The Future of Statewide Summative Tests: Avoid False Dichotomies

Currently, three states have publicly announced their intention to pursue a waiver from federal testing requirements for the 2020-2021 academic year. In a few other states, there appears to be movement in that direction. It’s not clear at this time if these requests will be limited to a small group of states or if recent developments are the front edge of a big wave. In this post, the Center’s Associate Director Chris Domaleski expresses concern about framing the issue of administering state assessments in 2021 as a false dichotomy, leaving states with only two options: staying the course with current practices or abandoning statewide summative testing altogether.

Statewide summative testing was canceled in the spring of 2020, and some people couldn’t help but notice that the world didn’t end.

It’s true that a wide range of the educational experience was canceled in 2020, such as in-person classroom instruction, graduation ceremonies, and extracurricular activities. A key difference is that most everyone is rooting for these indispensable and basic practices to come back sooner than later. Standardized testing is clearly not missed nearly so much. Few lamented it’s absence in 2020, and some are calling for a continued reprieve.

Is it a good idea to resume statewide summative testing next spring? That’s not easy to answer. To start, there is much we do not know about the manner and duration of disruptions to the K-12 educational experience in 2020-2021. More broadly, earnest consideration of this question requires unpacking issues and assumptions about the nature and use of assessments. This essay was motivated by a specific worry that the current conversation about the future of testing often lacks context and nuance. In this post, I urge a more complete examination of the topic that recognizes a range of options for producing and reporting measures of student achievement from statewide summative tests in 2021.

The Concerns

What’s motivating calls for a testing reprieve next year?

The strongest critics may be using the current circumstance to push for a long-held ambition of discontinuing large-scale, standardized assessments. It’s unlikely that anything I’ll write here will influence these views.

Another motivation may be due to the conflation of assessment and accountability. This is understandable given that assessment results prominently figure into student and school accountability systems. I agree with those skeptical that status quo accountability can or should be continued in 2021, as I’ve detailed in a previous post.

Others may argue that the issue of testing primarily comes down to a calculus that the costs of testing don’t justify the benefits.

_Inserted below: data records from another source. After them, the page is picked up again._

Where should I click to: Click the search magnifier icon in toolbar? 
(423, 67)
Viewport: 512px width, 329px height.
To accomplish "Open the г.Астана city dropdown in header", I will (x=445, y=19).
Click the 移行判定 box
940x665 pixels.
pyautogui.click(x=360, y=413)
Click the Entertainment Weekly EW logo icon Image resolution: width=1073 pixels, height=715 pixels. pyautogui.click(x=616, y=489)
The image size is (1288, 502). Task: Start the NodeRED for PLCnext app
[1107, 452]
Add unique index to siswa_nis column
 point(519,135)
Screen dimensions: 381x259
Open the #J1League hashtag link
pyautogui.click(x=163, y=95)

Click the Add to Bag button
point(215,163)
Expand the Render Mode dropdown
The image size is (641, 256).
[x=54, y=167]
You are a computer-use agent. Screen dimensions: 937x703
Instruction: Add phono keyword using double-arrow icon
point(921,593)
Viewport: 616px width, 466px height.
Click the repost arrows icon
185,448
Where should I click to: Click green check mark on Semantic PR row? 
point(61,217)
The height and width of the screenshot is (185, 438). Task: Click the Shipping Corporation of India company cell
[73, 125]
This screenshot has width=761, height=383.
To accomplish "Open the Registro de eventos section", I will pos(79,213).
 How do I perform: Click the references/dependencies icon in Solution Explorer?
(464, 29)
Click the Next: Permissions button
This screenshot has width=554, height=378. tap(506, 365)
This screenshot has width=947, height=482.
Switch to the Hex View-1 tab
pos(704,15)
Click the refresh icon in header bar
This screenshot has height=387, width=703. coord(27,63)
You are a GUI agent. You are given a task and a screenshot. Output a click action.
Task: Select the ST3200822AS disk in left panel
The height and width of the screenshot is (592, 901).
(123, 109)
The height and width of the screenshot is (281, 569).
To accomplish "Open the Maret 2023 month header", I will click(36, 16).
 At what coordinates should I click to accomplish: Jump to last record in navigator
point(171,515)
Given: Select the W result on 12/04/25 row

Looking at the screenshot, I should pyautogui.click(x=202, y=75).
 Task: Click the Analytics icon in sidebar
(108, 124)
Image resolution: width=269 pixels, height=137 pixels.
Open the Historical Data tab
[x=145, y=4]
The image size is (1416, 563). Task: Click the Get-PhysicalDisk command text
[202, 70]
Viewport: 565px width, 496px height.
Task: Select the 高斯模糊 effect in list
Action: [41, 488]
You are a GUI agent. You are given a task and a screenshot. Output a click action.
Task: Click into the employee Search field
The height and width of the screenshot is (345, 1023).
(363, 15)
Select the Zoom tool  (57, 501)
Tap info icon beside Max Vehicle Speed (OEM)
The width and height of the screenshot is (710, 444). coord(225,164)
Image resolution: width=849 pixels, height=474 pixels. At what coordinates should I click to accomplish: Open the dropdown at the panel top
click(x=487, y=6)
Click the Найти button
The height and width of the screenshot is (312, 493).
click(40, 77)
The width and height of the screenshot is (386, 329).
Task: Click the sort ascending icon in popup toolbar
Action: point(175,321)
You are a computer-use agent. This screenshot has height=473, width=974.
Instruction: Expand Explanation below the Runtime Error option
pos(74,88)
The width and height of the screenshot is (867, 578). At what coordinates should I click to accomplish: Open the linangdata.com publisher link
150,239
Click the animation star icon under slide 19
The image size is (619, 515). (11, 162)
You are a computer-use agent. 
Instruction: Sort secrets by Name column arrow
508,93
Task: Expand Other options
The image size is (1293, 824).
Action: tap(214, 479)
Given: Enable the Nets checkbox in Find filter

With respect to costs, proponents of suspending testing contend that it is not a wise use of limited resources. This may refer to the literal cost of testing – the funds required to develop, administer, and score the test, which are thought to better serve other purposes. However, cost may also refer to the time required to prepare for and administer tests. Lost instructional time is always a concern, but it’s particularly worrisome when learning opportunities are already at a premium.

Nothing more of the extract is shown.